Si l’investissement français privilégie l’industrie manufacturière et extractive en Indonésie et en Malaisie, il est plus équilibré entre industries et services à Singapour et en Thaïlande. Aux Philippines, les IDE se concentrent sur la construction (Vinci, Bouygues) tandis que les pays moins développés (Vietnam, Cambodge, Laos) attirent principalement des IDE dans les services, notamment financiers. À noter, la Thaïlande pourrait être le seul pays de l’ASEAN à avoir réceptionné en 2023 des flux d’IDE français dans le cadre d’un projet greenfield : l’inauguration d’une nouvelle usine du groupe Essilor-Luxottica à Rayong, pour un montant de 400 M EUR[vii].
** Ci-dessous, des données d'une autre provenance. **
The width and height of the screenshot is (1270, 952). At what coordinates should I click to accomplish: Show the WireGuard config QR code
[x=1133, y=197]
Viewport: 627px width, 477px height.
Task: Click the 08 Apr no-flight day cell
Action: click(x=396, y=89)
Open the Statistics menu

Si le stock total d’IDE français en ASEAN a légèrement diminué en 2023 (-1,4 %), il se maintient néanmoins à un niveau élevé, à 28,5 Md EUR (cf. Tableau 2), et le stock en capitaux propres s’est renforcé (29,2 Md EUR ; +0,3 %). Seuls trois pays de la zone ont vu leur stock d’IDE augmenter l’an dernier : l’Indonésie (3,8 Md EUR ; +29,3 %), la Thaïlande (2,4 Md EUR ; 4,9 %) et la Malaisie (1,0 Md EUR ; +2,6 %) ; tandis que des baisses ont été enregistrées pour le Vietnam (926 M EUR ; -6,4 %), les Philippines (645 M EUR ; -13,8 %), le Cambodge (561 M EUR ; -6,3 %), et le Laos (331 M EUR ; -20,2 %). Malgré une légère baisse, Singapour continue de capter près des deux tiers du stock régional en 2023 (19,1 Md EUR ; -5,5 %) (cf. Tableau 4).
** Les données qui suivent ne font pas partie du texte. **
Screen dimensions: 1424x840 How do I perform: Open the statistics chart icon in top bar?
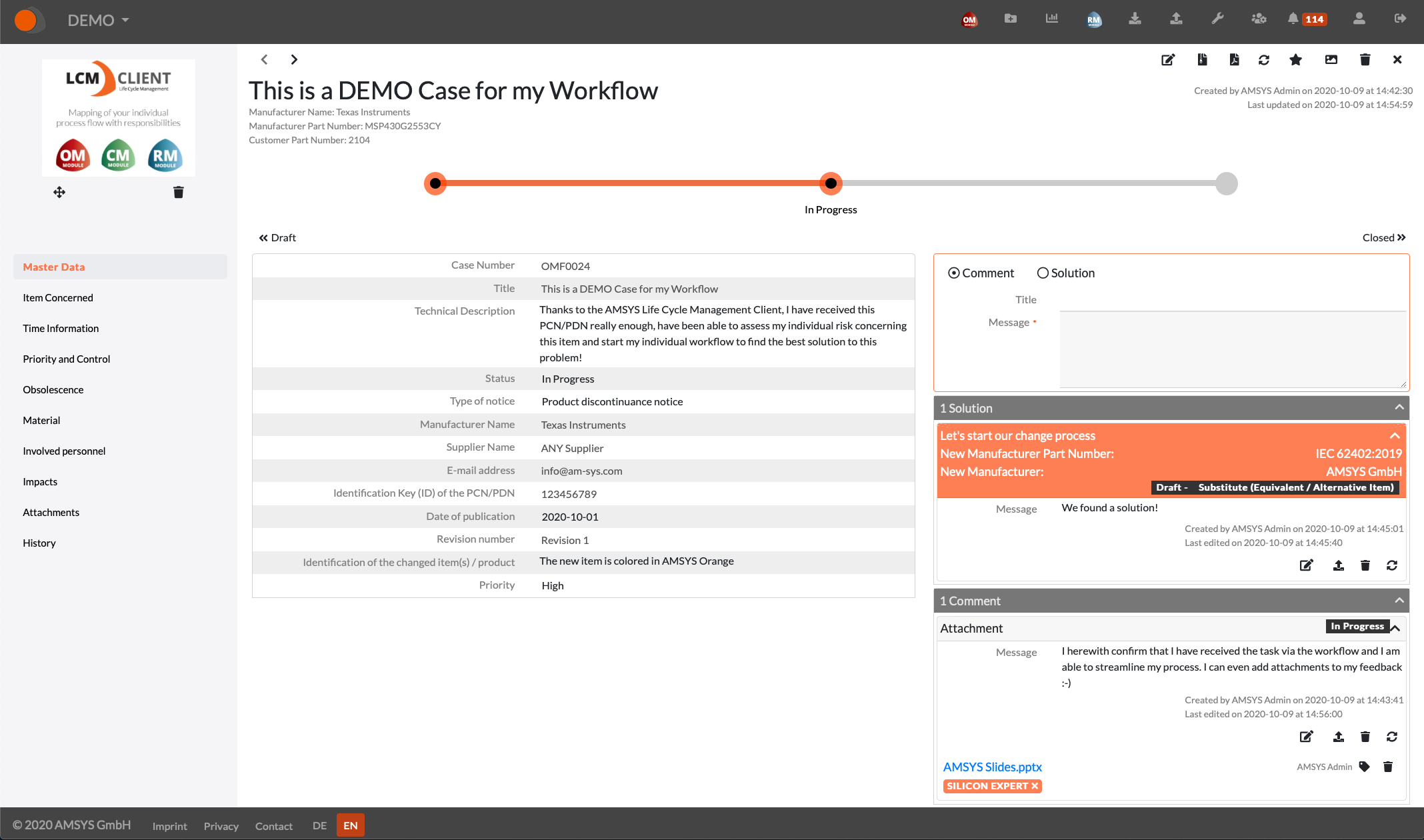pos(1051,18)
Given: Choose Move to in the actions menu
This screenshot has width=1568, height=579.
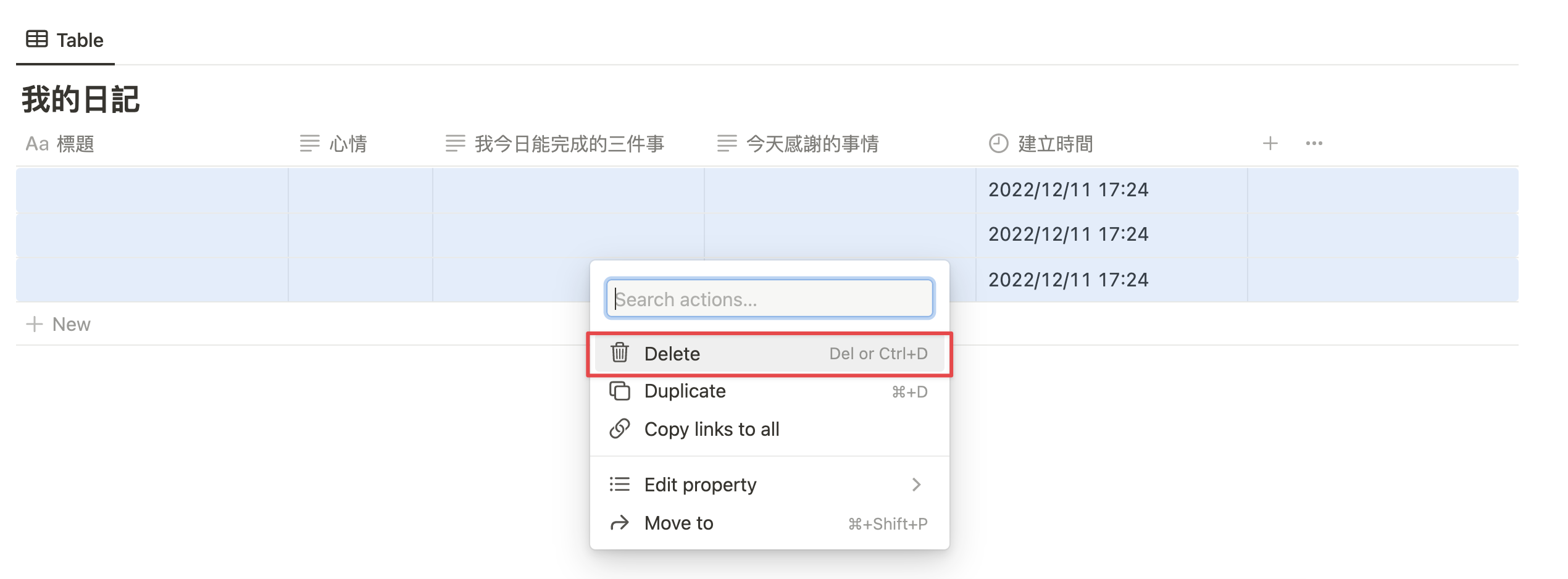Looking at the screenshot, I should point(769,523).
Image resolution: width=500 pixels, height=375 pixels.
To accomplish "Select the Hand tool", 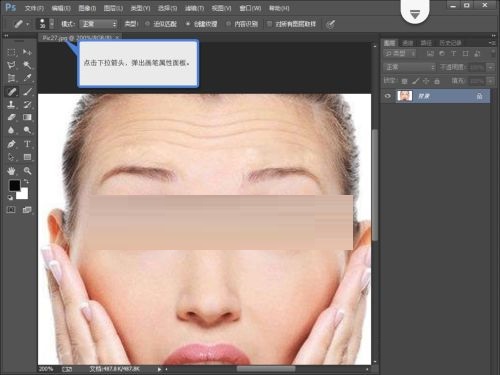I will (x=11, y=171).
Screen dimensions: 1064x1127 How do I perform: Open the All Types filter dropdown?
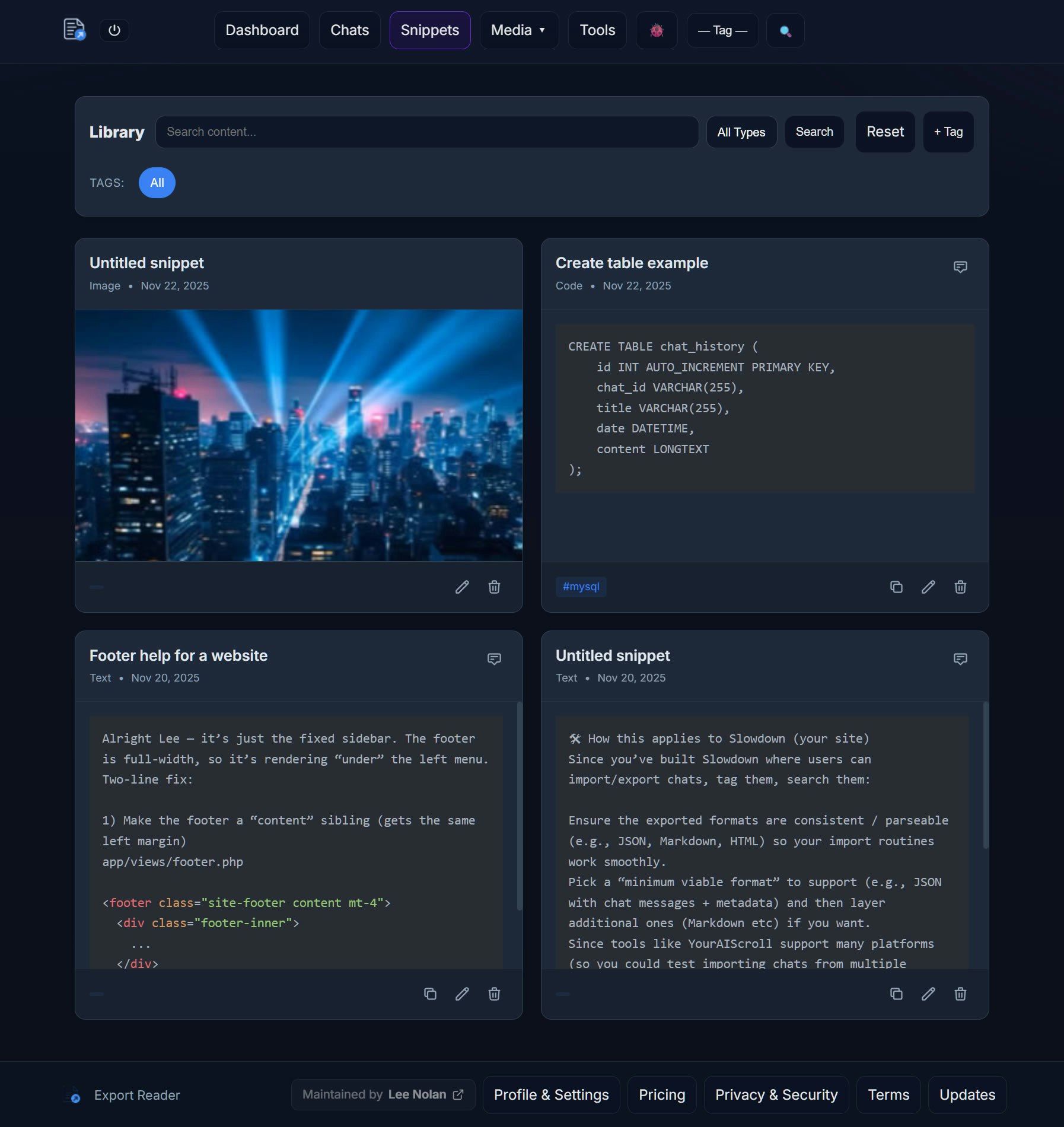click(741, 132)
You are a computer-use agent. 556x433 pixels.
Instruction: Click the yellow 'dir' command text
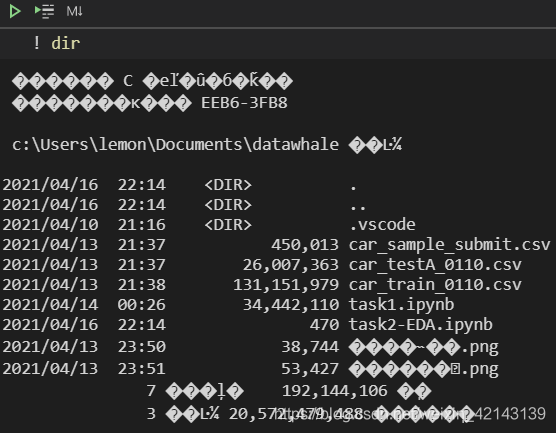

3. L’attractivité grandissante de la France pour les pays de l’ASEAN
Les flux de l’ASEAN à destination de la France ont connu une forte croissance en 2023 (3,1 Md EUR ; +26,9 %), permettant une consolidation du stock (7,7 Md EUR ; +48 %). Singapour catalyse cette croissance des IDE sud-est asiatiques en France, ayant multiplié par 6 ses flux d’IDE vers l’Hexagone en 2023 (2,9 Md EUR), notamment grâce à l’acquisition de Worldwide Fligths Services par le singapourien SATS pour 1,3 Md EUR. Les opérations enregistrées l’an dernier ont ainsi permis un doublement du stock d’IDE singapouriens en France (4,3 Md EUR), soit 56,5 % du stock total d’IDE de l’ASEAN détenu en France fin 2023[viii]. Selon Business France, les employeurs originaires de l’ASEAN en France opèrent principalement dans l’hôtellerie (Dorchester Collection, Ascott International), l’agroalimentaire (Thai Union Group), l’immobilier (Capitaland), la logistique (PSA International) et la chimie (PTT), mais également des entreprises innovantes dans la robotique et l’industrie du futur (Eureka robotics, Unabiz).
ANNEXES
Source : CNUCED
Source : CNUCED
Source : CNUCED
Flux monde en 2023 = 1 331,8 Md USD
Source : CNUCED
Stock monde en 2023 = 49 130,8 Md USD
Source : CNUCED
Source : Banque de France
Source : CNUCED
[i] Les flux répertoriés par la Banque de France sont mesurés selon le principe directionnel étendu. Cette méthode présente les opérations et positions en fonction du centre de décision économique : les créances (en capital ou sous forme de prêts) entre sociétés appartenant à un même groupe international ne sont pas classées en fonction du sens de la créance mais d’après la résidence de la maison mère ou de la tête de groupe. Voir : « Focus : Les investissements directs | Banque de France (banque-france.fr) », Banque de France, 2024.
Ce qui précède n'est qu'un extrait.